- _REQUIRED ACTION_: All of the data is to be printed again exactly as it appears.

- _RECORD SET_:
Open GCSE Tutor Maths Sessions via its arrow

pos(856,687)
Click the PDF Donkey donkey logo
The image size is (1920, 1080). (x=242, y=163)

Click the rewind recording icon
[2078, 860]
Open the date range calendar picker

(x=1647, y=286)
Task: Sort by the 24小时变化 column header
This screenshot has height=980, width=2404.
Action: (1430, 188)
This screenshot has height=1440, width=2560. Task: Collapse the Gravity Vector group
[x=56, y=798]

- _SOLUTION TO THIS PROBLEM_:
Open GCSE Tutor Maths Sessions via its arrow

pos(856,687)
Click the PDF Donkey donkey logo
The image size is (1920, 1080). (x=242, y=163)

Click the rewind recording icon
[2078, 860]
Open the date range calendar picker

(x=1647, y=286)
Task: Sort by the 24小时变化 column header
This screenshot has height=980, width=2404.
Action: (1430, 188)
This screenshot has height=1440, width=2560. Task: Collapse the Gravity Vector group
[x=56, y=798]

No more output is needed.